How does art get created?
Duane Childs and Sandie Beddoe have one answer. In the fall of 2008 the two volunteers at Puget Sound Adventist Academy, in Kirkland, Wash., had met in a downstairs hallway to hang a painting Sandie had provided. Duane glanced further down the hall.
"That wall is really bare," he said.
Sandie nodded. "We need something there, but I don't know what."
"What we need," Duane said promptly, "are big-panel paintings of the seven days of Creation."
"But who could we get to produce them?"
Duane grinned. "Me," he said. "I used to teach art at Auburn Academy." Now retired, Duane's lifetime of teaching included seven years in AAA's art department. During his first year, one of his students was a senior named Lars Justinen, who went on to found Justinen Creative Group, which has provided design and artwork for many Sabbath School quarterlies. "I'm proud of having had Lars as a student," Duane says with a smile, "but the truth is that he taught me more than I taught him!"

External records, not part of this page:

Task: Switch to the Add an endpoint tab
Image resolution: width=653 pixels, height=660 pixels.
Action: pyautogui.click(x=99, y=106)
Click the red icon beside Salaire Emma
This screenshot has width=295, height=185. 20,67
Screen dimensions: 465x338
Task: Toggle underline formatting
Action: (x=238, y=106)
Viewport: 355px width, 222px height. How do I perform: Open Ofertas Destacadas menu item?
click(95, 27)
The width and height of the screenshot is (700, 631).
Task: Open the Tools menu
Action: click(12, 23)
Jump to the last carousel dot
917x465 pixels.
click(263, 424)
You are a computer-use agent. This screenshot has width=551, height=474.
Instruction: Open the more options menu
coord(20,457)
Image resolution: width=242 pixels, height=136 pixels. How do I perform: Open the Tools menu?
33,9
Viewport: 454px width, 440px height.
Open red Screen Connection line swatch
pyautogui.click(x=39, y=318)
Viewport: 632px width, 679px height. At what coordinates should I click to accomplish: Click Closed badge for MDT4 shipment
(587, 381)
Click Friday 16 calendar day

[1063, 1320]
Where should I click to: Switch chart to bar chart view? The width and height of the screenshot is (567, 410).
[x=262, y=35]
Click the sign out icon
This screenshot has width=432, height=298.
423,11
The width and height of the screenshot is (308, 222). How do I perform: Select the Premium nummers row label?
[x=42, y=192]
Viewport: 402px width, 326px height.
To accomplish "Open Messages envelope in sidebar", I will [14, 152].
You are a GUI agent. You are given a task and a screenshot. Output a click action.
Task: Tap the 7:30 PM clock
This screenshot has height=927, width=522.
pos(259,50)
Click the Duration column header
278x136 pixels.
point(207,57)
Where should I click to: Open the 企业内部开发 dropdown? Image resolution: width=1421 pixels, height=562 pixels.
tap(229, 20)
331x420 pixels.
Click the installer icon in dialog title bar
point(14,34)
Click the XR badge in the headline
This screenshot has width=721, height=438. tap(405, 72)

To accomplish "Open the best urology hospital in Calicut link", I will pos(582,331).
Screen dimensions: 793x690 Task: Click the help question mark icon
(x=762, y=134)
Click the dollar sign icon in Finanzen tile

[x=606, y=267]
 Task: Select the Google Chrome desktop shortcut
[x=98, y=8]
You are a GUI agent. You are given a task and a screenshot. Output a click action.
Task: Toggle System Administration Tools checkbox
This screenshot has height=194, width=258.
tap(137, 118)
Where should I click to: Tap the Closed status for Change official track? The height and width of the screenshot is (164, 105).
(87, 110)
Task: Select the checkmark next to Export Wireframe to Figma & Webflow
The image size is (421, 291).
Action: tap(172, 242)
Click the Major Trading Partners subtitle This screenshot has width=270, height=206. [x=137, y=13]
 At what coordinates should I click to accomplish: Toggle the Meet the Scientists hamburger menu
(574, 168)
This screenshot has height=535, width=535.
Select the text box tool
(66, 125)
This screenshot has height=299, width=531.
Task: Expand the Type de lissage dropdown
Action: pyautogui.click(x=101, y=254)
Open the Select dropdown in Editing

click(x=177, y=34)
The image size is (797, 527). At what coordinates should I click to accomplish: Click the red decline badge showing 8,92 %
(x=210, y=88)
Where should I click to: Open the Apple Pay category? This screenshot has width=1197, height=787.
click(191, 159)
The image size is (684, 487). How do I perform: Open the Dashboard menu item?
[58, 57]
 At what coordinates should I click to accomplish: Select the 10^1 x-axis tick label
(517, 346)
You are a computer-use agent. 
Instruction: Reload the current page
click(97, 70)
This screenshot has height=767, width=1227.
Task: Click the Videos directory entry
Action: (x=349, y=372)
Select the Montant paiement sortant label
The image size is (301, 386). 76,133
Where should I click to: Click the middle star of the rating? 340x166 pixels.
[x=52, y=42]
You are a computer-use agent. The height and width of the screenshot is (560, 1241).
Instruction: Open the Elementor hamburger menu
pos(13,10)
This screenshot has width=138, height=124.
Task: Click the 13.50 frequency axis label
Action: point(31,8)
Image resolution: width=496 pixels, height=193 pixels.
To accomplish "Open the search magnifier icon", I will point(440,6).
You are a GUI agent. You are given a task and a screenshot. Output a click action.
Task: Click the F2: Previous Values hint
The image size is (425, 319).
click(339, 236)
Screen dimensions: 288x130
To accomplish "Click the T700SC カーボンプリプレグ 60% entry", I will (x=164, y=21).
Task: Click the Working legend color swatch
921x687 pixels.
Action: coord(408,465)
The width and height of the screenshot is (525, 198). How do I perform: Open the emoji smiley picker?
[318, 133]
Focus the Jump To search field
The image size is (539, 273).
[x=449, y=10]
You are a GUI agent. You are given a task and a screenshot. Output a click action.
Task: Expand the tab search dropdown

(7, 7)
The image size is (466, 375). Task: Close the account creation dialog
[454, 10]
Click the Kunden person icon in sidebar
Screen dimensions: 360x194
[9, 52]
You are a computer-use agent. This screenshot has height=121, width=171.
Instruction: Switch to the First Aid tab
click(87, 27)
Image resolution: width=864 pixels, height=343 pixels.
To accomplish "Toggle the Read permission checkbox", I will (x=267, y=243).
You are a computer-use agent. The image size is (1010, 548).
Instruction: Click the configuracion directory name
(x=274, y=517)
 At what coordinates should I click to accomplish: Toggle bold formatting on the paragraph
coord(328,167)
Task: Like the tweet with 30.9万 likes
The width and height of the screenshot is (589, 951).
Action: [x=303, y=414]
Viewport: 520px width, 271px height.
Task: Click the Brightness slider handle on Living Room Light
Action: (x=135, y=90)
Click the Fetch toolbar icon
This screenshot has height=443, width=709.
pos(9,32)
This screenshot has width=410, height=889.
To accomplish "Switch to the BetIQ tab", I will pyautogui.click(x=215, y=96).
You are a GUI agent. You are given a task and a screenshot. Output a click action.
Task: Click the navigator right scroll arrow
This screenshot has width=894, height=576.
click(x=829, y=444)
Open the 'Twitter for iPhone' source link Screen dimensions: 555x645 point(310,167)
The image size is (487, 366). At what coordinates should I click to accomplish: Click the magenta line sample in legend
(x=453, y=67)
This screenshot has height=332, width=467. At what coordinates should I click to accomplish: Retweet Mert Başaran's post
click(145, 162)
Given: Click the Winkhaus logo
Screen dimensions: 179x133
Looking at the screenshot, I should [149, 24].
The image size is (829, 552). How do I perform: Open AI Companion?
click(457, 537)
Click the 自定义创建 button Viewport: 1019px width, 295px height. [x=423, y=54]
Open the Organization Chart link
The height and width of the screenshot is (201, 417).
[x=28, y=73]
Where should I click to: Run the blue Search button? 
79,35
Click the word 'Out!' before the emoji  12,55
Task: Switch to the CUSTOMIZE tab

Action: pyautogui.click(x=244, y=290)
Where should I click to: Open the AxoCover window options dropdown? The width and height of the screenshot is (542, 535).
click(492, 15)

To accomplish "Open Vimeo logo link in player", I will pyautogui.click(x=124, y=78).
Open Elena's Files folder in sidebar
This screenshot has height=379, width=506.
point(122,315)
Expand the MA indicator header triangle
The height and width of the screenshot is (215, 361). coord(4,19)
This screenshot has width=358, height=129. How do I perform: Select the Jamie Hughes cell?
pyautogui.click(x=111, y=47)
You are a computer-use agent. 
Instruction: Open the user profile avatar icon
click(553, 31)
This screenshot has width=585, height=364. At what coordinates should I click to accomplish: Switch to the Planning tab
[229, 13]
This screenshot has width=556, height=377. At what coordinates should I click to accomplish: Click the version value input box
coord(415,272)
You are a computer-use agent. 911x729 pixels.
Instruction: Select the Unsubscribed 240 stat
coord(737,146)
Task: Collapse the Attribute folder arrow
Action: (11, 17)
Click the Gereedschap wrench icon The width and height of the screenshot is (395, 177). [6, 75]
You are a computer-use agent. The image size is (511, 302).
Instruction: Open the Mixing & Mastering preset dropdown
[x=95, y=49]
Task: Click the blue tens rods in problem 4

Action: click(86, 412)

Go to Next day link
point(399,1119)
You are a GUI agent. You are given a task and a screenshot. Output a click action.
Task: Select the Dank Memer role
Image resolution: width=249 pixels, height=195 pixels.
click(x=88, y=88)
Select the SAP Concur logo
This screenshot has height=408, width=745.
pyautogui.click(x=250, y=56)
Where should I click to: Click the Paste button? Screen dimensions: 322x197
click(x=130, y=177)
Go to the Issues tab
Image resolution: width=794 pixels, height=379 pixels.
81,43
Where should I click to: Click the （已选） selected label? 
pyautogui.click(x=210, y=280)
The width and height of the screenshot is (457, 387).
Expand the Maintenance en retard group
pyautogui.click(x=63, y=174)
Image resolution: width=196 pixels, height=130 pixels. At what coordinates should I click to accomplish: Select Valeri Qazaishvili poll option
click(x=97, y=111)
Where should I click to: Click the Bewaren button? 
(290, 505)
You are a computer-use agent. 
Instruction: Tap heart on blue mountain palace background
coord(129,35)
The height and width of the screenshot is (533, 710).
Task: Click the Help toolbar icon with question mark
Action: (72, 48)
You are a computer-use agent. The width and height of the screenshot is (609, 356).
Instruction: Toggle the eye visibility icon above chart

Duane produced preliminary sketches, talked them over with Sandie, and got to work. And over the next few months, as Duane painted in his living room where light poured in from the patio door, those creation days came alive.
"I wanted something between abstract and super-realism," he says, "so I decided on an ‘open color, broken line' style which challenges viewers to interact with the images and complete them in their minds. Though my favorite medium is oils, I used acrylics so the paintings would dry faster."
As a young couple, Duane and Emily Childs were converts from another denomination, and fell even more deeply in love with a God who not only created the world but also provided a satisfying Sabbath rest for its inhabitants.
"One of my toughest problems was the Day Seven panel," Duane confesses. "I mean, how do you paint ‘rest'?" He finally decided on a broken-line cross with an even more abstract outline of the Ten Commandments, with the painting's brightest glow over the Fourth.
Duane gets a special pleasure from knowing that students hurrying from class to class will pause to look at his work. "Those paintings are there to brighten up the hall, of course," he says. "But I want them to be more than that. I hope that they will help the students think about what God has done in making the world, and what He has done for them as well."

Duane Childs, a retired art teacher, paints panel seven of Creation to represent a “day of rest.”